Gold has seen significant pressure over the past 24 hours, as the bears look to gather momentum and find lower lows that have not been seen for almost six months. After a brief push for support at 1072 the market looked to be faltering with its downward momentum, as a result we saw pressure start to ease off and it looked like the market was going to turn upwards again, and this was just another double bottom. The movements however show the market is still not giving up on the idea that gold can go lower; after a strong spike today it has pushed all the way back down to support at 1082 and for the time being I would not be surprised to see volatility for gold as it looks to find direction.

The catalyst for all these gold movements has been the strengthening USD and also the supposed advent of a rise in US interest rates, which seems more likely than ever these days given the strong labour readings as of late. Pressure will now be on the core CPI reading due out on Wednesday which will send a strong signal for the possibility of an actual rate rise, as a strong reading here would buoy the markets in such a way that they would not only position themselves for a rise, but even possibly look to double down on such an event.

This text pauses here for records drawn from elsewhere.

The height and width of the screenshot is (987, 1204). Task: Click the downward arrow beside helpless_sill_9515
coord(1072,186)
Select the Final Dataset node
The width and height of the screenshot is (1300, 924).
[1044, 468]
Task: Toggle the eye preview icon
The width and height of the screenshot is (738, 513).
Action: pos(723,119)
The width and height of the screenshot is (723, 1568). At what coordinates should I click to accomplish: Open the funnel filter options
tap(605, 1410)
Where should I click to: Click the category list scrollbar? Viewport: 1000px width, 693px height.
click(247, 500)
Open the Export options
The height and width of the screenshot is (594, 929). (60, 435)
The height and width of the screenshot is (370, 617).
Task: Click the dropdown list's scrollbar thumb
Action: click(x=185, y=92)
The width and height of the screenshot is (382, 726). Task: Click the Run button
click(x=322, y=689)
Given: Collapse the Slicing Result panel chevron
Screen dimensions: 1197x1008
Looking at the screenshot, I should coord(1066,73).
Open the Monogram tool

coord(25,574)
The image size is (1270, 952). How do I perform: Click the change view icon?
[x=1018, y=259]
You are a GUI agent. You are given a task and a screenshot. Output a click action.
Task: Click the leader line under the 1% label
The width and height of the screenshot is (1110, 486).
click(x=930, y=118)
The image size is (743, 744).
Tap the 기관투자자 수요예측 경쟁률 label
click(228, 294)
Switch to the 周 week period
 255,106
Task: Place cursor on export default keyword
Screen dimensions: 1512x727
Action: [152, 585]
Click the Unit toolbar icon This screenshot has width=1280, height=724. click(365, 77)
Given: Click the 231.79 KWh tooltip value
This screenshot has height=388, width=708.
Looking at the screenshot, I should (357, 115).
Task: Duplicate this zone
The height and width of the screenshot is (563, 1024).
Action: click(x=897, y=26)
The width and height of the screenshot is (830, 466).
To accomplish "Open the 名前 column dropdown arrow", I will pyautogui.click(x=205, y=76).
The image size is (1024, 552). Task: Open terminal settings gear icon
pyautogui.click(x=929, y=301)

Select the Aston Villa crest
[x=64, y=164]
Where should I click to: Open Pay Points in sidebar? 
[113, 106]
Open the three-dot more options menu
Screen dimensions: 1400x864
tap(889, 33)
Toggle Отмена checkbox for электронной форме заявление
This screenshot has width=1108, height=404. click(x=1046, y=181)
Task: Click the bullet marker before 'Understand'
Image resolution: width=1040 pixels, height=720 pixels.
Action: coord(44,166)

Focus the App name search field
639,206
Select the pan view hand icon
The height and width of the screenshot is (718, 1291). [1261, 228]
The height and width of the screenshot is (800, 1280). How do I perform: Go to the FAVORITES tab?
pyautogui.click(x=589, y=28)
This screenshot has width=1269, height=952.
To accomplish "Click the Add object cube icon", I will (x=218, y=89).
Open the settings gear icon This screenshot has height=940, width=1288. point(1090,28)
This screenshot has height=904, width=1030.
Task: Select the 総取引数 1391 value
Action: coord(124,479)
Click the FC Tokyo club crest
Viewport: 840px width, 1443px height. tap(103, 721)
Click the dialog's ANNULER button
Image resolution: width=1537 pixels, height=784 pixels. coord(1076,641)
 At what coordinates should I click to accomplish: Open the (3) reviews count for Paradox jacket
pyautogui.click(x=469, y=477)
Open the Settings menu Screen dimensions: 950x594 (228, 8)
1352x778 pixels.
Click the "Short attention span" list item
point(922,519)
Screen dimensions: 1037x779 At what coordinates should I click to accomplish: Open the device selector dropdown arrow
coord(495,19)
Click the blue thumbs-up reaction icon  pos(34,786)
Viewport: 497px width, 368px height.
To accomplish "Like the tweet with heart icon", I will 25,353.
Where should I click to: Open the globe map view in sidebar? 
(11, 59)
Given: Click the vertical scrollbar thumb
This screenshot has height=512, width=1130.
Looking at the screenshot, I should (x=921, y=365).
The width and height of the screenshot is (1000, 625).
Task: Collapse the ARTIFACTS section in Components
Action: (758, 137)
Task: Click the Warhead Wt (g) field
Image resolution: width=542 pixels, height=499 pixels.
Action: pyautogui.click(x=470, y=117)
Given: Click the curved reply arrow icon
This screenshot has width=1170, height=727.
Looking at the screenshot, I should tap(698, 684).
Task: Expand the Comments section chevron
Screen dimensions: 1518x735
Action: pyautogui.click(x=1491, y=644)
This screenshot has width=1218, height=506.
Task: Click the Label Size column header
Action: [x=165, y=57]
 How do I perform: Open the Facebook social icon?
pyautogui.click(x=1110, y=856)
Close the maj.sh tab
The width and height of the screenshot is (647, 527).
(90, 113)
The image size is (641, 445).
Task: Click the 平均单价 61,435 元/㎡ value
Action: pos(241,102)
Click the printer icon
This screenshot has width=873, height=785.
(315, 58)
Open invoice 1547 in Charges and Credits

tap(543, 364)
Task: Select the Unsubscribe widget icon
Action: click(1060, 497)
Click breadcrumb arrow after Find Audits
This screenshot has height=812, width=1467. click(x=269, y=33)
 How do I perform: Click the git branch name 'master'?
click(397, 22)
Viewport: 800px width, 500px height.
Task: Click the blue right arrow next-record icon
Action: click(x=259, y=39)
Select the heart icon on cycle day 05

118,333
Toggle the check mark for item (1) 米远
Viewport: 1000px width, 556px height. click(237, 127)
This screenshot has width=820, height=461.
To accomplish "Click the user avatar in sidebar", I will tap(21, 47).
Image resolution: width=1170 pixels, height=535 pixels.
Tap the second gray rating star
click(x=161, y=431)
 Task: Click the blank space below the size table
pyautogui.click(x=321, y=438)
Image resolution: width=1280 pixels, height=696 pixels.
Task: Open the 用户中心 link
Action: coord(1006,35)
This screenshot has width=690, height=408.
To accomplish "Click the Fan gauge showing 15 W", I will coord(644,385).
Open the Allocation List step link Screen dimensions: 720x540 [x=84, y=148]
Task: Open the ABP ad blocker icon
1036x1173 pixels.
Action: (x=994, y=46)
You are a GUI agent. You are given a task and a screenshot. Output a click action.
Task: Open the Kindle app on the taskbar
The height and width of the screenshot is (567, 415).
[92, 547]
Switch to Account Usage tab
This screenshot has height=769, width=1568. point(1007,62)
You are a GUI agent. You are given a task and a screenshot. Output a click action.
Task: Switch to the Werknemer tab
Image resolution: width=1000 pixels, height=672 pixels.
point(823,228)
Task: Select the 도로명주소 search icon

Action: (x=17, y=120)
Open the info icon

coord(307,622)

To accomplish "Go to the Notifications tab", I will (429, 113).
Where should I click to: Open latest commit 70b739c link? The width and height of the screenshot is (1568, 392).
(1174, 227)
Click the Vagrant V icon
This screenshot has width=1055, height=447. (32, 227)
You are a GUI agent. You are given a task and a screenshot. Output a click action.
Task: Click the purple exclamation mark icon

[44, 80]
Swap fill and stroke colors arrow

EURUSD traders also felt the heat of a strong USD as the Euro slid lower on the charts touching lows not seen since April. Many are still expecting this month to be the month of Draghi, where the expectation at present is that the ECB will look to stimulate the markets further and could possible drive the Euro to parity with the USD; something long thought not probable up until recently. With all this market movement the ECB has so far been trying to reassure markets ahead of further stimulus that there is no threat of any bubbles occurring given the amount of cheap money floating around.

Traders however, are never so certain, but they are certain on one thing and that is the weakening of the euro will likely lead to a strong push for support at 1.059, something that has not been since in some time. Further drops to 1.0495 are certainly possible and given the way fundamentals have been looking it's likely we could see some strong drops on the charts in the near future. The question is if the FED will come to the party as well which could lead to a big disparity between the USD and the Euro in the short term.

Lastly, oil markets which are one of my favourites have been moving quite nicely as the bears look to take a big swipe away at the value of a barrel of oil. Resistance is looking quite stern at 42.24 and many will be waiting to see if the recent buying of oil was traders looking to exit positions and start to build up for the long term hold again. It is however early days and oil continues to look sluggish from a fundamental perspective, so it will be interesting to see how it holds up technically. The dead cat bounce may be a factor here and many will be aware of this and even targeting lower support levels despite the recent buying pressure.